Lines of data ::

==================================================

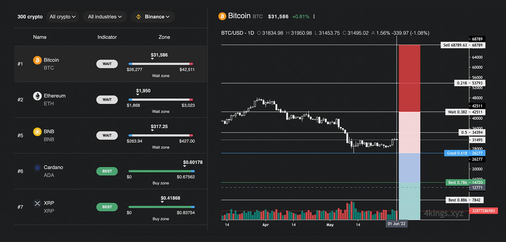Viewport: 506px width, 242px height.
Task: Click the WAIT indicator for Ethereum
Action: (107, 100)
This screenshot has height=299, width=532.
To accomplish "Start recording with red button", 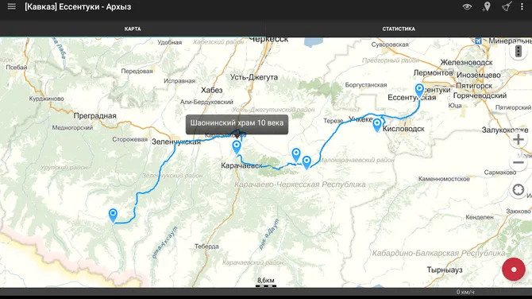I will tap(514, 269).
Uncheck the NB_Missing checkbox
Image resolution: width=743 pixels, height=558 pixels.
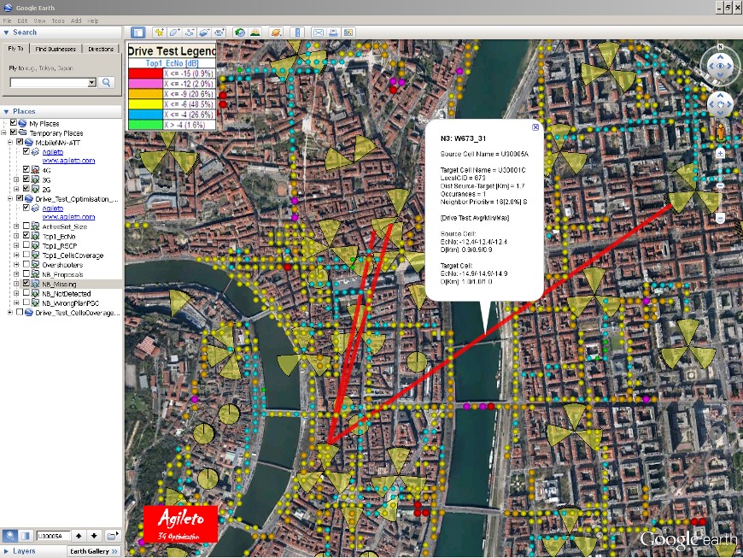click(x=26, y=284)
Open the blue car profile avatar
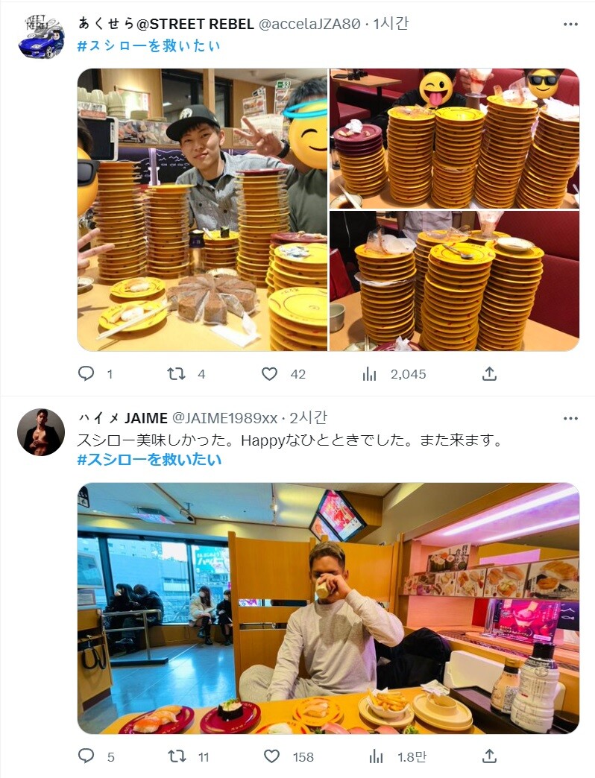 [x=41, y=37]

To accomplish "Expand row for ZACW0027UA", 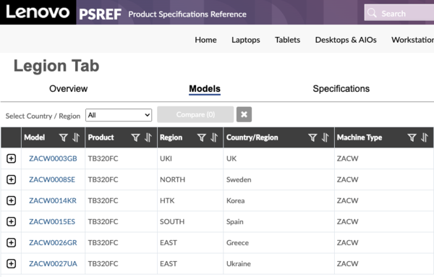I will (11, 264).
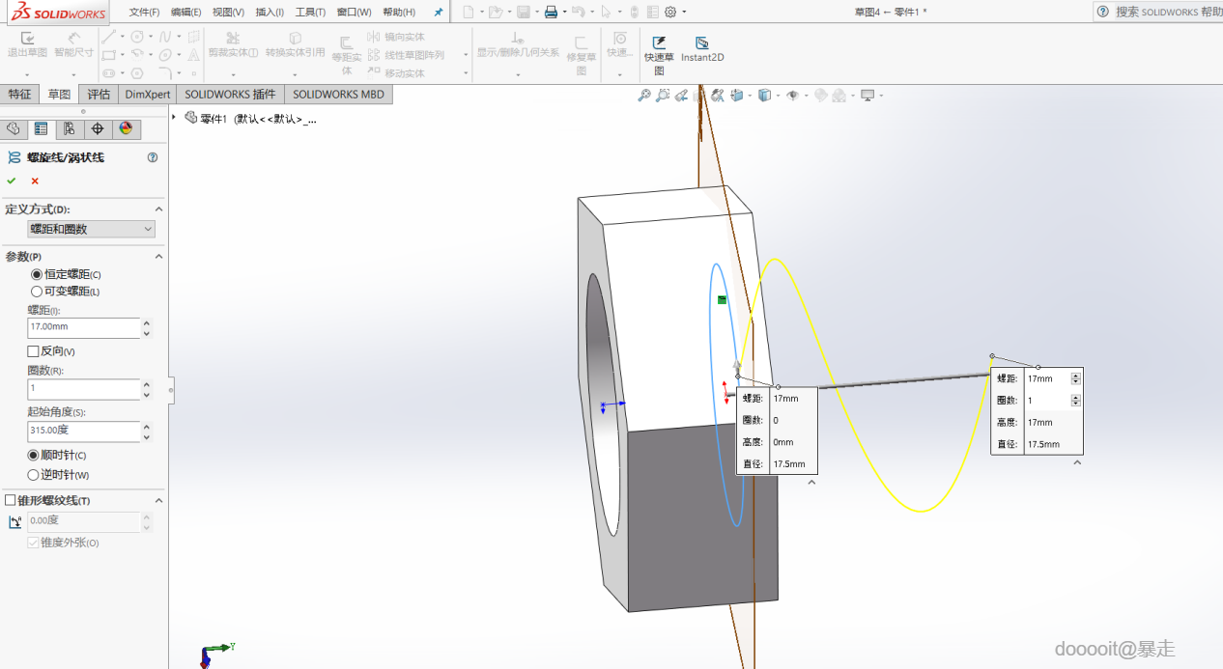Switch to the Evaluate (评估) tab
Viewport: 1223px width, 669px height.
(x=98, y=95)
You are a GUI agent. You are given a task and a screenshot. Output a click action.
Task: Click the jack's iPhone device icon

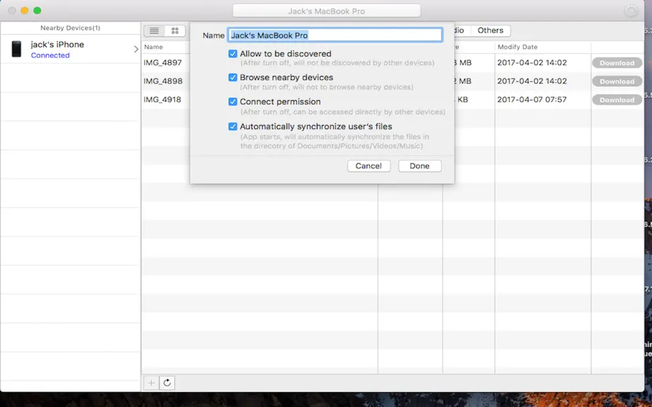[17, 49]
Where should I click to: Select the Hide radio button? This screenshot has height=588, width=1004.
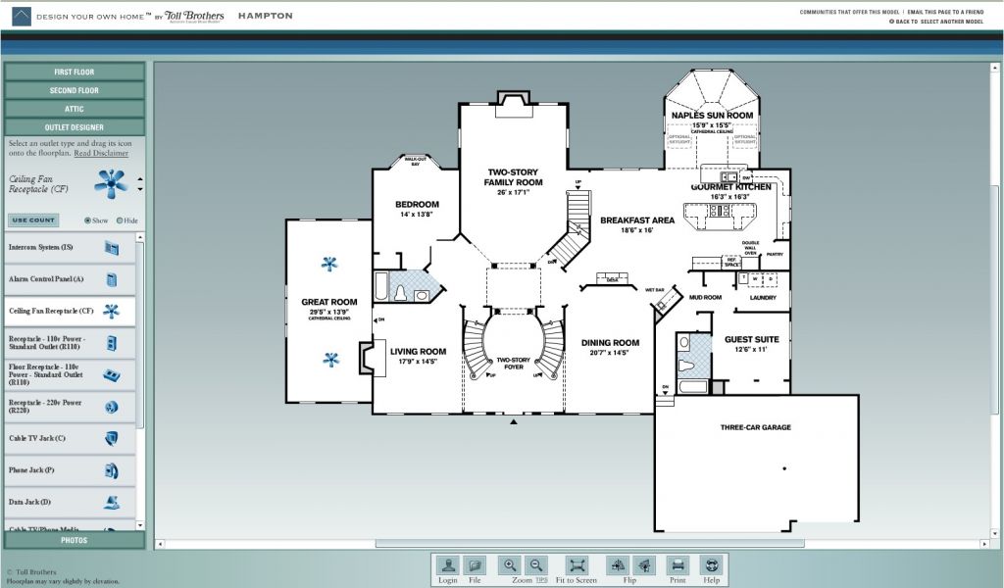pyautogui.click(x=121, y=221)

==================================================

TASK DESCRIPTION :: Render the records as a JSON list of strings, one per line and skipping blank lines, from the line with "You are a GUI" up to and including the last line of the records. Leave the pictures out of the answer.

TASK SOLUTION ::
[
  "You are a GUI agent. You are given a task and a screenshot. Output a click action.",
  "Task: Click the jack's iPhone device icon",
  "[17, 49]",
  "Where should I click to: Select the Hide radio button? This screenshot has height=588, width=1004.",
  "pyautogui.click(x=121, y=221)"
]